I Deduped the Wrong Race

·4 min read·Palo Alto, CA

An in-memory guard kept a controller from making duplicate children. It only ever held within one process, until a faster-failover setting briefly ran two.

We turned on one setting to make failover faster. It worked. It also surfaced a duplicate the design had been quietly allowing since the day I wrote it.

A random name, and the guard

The controller, a program that keeps a cluster matching the state you ask for, reconciles a parent into exactly one child. The child's name is not ours to pick: we create it with GenerateName, a fixed prefix and a random suffix the API server assigns. That was deliberate: we never wanted to reuse a name or reason about a fixed one.

There is a cost. The API server enforces uniqueness on the name, not on one child per parent. To the server, two children with different suffixes are two perfectly good objects.

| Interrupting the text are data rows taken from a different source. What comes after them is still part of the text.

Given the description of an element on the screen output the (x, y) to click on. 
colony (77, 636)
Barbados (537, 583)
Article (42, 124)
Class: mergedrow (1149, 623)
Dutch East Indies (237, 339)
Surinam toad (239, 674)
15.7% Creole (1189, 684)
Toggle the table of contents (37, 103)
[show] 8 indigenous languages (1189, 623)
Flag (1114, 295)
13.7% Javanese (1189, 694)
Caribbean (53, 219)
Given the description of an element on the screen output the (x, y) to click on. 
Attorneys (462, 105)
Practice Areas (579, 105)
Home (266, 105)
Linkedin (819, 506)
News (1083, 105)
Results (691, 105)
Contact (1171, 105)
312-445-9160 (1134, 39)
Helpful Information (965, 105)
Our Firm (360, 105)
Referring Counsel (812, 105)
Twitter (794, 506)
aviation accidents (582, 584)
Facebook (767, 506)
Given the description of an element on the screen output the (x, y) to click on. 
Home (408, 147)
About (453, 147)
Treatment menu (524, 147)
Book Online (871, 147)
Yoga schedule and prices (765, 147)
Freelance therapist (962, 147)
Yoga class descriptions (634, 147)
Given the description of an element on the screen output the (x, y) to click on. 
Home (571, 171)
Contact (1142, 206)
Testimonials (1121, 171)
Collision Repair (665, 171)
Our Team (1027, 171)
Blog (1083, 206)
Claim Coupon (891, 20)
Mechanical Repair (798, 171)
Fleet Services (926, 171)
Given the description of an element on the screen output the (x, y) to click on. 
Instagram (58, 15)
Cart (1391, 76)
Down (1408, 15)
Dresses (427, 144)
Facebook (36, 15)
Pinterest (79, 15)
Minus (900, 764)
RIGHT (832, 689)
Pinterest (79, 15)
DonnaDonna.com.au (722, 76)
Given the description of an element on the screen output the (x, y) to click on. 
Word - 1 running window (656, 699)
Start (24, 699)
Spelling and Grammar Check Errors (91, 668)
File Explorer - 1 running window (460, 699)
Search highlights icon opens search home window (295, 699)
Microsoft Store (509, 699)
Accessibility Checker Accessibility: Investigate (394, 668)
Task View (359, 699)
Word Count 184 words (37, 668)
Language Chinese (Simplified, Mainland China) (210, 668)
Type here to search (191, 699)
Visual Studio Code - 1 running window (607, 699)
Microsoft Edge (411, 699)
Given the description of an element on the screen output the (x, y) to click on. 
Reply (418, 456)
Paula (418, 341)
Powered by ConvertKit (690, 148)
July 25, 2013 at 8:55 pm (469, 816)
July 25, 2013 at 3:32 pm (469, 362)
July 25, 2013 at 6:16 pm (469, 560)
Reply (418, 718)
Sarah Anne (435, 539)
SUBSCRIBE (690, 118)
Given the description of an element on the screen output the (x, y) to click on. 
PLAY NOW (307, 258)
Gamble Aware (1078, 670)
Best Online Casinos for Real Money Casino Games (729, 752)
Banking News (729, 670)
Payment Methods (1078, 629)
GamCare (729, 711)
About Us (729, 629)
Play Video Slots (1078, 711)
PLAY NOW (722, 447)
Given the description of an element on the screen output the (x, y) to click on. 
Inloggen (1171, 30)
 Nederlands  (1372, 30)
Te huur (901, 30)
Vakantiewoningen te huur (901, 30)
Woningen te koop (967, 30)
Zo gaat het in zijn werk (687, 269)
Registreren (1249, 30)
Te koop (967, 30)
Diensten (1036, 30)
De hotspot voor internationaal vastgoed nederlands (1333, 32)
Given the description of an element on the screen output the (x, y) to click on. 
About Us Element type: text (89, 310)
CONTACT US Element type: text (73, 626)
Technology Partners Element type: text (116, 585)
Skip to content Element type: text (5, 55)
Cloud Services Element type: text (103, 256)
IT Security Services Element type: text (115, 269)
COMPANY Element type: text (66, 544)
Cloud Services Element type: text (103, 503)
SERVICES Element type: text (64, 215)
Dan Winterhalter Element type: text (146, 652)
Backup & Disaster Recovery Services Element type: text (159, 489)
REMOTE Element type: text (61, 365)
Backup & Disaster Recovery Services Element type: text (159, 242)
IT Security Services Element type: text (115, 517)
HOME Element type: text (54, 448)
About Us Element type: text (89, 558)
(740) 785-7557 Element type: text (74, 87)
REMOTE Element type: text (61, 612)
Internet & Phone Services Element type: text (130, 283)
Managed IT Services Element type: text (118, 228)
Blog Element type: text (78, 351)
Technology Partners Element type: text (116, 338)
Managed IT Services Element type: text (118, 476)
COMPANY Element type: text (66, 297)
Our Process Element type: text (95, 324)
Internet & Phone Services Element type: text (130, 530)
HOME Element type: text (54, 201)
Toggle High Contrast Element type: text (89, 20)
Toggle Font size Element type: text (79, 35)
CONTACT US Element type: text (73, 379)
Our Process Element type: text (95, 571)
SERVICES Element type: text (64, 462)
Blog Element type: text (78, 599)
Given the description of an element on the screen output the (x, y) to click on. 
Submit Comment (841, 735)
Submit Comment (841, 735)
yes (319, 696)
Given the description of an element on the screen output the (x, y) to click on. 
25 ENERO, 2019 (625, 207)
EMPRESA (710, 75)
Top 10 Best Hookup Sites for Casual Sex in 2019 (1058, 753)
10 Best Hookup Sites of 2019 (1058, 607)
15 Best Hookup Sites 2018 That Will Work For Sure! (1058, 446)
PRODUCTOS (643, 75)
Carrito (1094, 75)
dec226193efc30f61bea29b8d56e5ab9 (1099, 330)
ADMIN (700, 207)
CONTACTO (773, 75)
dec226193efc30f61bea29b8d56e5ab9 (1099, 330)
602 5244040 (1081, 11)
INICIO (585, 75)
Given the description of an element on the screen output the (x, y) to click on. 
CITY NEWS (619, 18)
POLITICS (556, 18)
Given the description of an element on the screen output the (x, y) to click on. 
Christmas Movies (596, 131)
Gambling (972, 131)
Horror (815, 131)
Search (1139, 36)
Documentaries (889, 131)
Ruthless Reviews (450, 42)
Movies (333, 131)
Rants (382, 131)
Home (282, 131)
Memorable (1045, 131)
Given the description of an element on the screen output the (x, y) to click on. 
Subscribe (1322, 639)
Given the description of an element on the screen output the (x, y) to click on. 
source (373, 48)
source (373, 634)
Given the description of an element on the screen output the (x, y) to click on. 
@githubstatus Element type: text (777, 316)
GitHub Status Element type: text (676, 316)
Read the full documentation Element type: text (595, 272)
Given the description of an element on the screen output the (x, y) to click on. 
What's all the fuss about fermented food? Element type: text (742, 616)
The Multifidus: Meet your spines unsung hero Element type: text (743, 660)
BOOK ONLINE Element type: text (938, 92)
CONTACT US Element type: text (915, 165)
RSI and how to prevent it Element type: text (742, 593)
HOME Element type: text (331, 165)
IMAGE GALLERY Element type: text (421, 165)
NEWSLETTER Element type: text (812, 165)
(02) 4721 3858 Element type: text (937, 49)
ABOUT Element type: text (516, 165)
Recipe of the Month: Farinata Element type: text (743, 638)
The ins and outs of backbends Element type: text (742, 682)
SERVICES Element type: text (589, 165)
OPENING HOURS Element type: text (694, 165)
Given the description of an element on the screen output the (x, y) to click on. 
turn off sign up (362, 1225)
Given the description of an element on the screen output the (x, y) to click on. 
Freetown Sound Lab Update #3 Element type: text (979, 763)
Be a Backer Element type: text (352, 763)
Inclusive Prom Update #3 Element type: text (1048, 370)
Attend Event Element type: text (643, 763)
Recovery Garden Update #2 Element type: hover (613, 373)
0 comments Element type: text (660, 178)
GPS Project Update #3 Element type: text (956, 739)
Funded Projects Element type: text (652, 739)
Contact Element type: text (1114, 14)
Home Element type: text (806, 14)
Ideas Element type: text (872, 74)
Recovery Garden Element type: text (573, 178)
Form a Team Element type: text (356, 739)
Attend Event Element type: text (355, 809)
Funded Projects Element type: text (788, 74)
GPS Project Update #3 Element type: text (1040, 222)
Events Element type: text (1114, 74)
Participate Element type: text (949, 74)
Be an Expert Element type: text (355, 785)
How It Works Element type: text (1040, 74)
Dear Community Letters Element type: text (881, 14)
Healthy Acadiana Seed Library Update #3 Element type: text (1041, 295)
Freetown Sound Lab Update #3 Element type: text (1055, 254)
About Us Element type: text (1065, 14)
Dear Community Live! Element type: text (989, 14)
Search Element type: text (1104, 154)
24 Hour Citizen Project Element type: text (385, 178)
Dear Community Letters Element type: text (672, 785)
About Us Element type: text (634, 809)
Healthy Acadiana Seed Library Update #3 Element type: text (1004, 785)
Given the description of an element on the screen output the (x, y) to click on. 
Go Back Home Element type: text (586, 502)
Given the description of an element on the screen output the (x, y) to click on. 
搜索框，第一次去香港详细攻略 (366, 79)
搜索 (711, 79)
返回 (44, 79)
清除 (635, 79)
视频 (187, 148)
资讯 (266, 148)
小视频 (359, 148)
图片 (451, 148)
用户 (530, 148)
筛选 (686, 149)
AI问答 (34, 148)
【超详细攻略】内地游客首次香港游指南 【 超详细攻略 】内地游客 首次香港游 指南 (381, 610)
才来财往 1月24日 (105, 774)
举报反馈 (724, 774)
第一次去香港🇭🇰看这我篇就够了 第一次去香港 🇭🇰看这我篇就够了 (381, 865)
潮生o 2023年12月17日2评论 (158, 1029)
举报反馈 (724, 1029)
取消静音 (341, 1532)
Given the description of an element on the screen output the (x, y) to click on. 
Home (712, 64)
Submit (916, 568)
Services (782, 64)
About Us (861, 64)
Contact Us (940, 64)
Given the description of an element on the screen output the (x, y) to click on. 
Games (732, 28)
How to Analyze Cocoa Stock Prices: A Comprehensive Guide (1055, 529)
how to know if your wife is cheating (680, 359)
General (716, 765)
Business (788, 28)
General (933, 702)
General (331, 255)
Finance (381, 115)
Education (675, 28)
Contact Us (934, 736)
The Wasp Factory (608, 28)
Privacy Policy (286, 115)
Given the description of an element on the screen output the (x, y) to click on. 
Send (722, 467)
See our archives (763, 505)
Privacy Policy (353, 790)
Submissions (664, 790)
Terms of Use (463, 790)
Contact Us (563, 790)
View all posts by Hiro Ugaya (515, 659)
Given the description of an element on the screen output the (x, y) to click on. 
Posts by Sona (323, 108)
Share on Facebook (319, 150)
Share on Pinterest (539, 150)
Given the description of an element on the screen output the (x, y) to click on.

I knew the random name left a gap. The controller reads through a cache that lags the API server, so right after a create the next reconcile can miss the new child and make a second. So before creating, it records an expectation, a note that one is on the way, and will not create again until it sees that create land.

It worked. For two years, not one duplicate.

The first suspect

Then we turned on release on cancel, a setting that speeds up failover. Weeks later, a routine update wedged on a parent with two children where it should have had one.

My first guess was a regression: some change had broken the expectation, or let a create slip past it. It hadn't. The expectation was intact, doing exactly what I built it for. In one process, it is airtight. In two, it is nothing.

That was the assumption I never wrote down: one process. It lived in the shape of the map. The duplicate had not come from a stale cache. It came from two leaders at once.

Two leaders

The controller runs as a few replicas with leader election; only the leader reconciles. Normally a departing leader lets its lease expire on its own, about 15 seconds.1 Release on cancel hands it back at once.

ctrl.Options{
    LeaderElectionReleaseOnCancel: true, // the line we turned on
}

None of that is dangerous alone. Then one ordinary restart lined it up. The old leader was mid-reconcile, blocked on a slow call, when SIGTERM arrived. The drain waited about 30 seconds, then released the lease anyway, the worker still running. A standby took over with none of the 15-second wait that used to cover the gap.

Each reconciler keeps its own expectation note, so the successor's empty note cannot stop the second create.

Two reconcilers, each blind to the other's create. One parent, two children, in the same second.

Leader election felt like a promise that one process acts. It is cooperative, not a fence:2

It does exactly what it promises, which is less than it looks like.

The fix

The fix was to stop needing the guard at all. Give the child a deterministic name derived from the parent, and the second create collides and is rejected, however many leaders are briefly alive. The invariant moves out of one process's memory into the one place that spans all of them, and the expectation map I was so pleased with is gone.

I had solved the duplicate I could see, one process racing its cache, and missed the one I could not, two processes racing each other. A runnable version is here. The bug was one second wide. It just took a month to find something standing on it.

Footnotes

  1. controller-runtime's default lease duration is 15 seconds. See the manager defaults in controller-runtime.

  2. From the leader election package in client-go.